反政府デモ拡大、少なくとも4人死亡
事態悪化でプラボウォ大統領、中国訪問を中止

インドネシアで国会議員への高額住宅手当をめぐる抗議デモが全国に拡大し、少なくとも4人が死亡する事態となっている。南スラウェシ州マカッサルでは29日、デモ隊が地方議会庁舎に放火し、建物が炎上した。
デモは、28日に首都ジャカルタで配達員の若者が警察の装甲車にひかれて死亡した事件をきっかけに全国へ拡大し、ロイター通信などによると、インドネシアのプラボウォ・スビアント大統領は31日、ジャカルタの大統領宮殿で会見し、「国会指導部が議員の住宅手当や海外出張などの特権を撤回する方針を示した」と発表した。プラボウォ大統領は3日に予定されていた北京での軍事パレード出席も取りやめた。

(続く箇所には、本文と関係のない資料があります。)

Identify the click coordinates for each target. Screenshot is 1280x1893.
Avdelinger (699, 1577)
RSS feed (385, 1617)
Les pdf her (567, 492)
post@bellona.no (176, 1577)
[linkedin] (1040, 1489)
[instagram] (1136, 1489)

ジャカルタでは数百人のデモ隊が警察機動隊本部に押し寄せ、一部が建物に侵入しようとした。参加者らは、下院議員の住宅手当増額に抗議してデモを行っていた21歳のオートバイ配達員アパン・クルニアワン氏が、装甲車にひかれて死亡したことを受け、警察庁長官の解任を要求した。目撃者によれば、装甲車はデモ隊に突進し、クルニアワン氏をはねた後も止まらず走り去ったという。デモの一部は市中心部の警察本部近くにある5階建てビルに火を放ち、複数の人が一時閉じ込められる事態となった。
デモはスラバヤ、ジョグジャカルタ、バンドン、パプアなど各地に広がり、スラバヤではデモ隊が知事公邸を襲撃しようとしたため、治安部隊が催涙ガスや放水で対抗した。マカッサルでは議会庁舎の火災で3人が死亡、5人が負傷した。
今回のデモの発端は、下院議員580人が昨年9月以降、1人当たり月5,000万ルピア(約44万6,043円)の住宅手当を受け取っていたことが最近の報道で明らかになったことにある。これはジャカルタの最低賃金のおよそ10倍に相当し、市民の強い反発を招いた。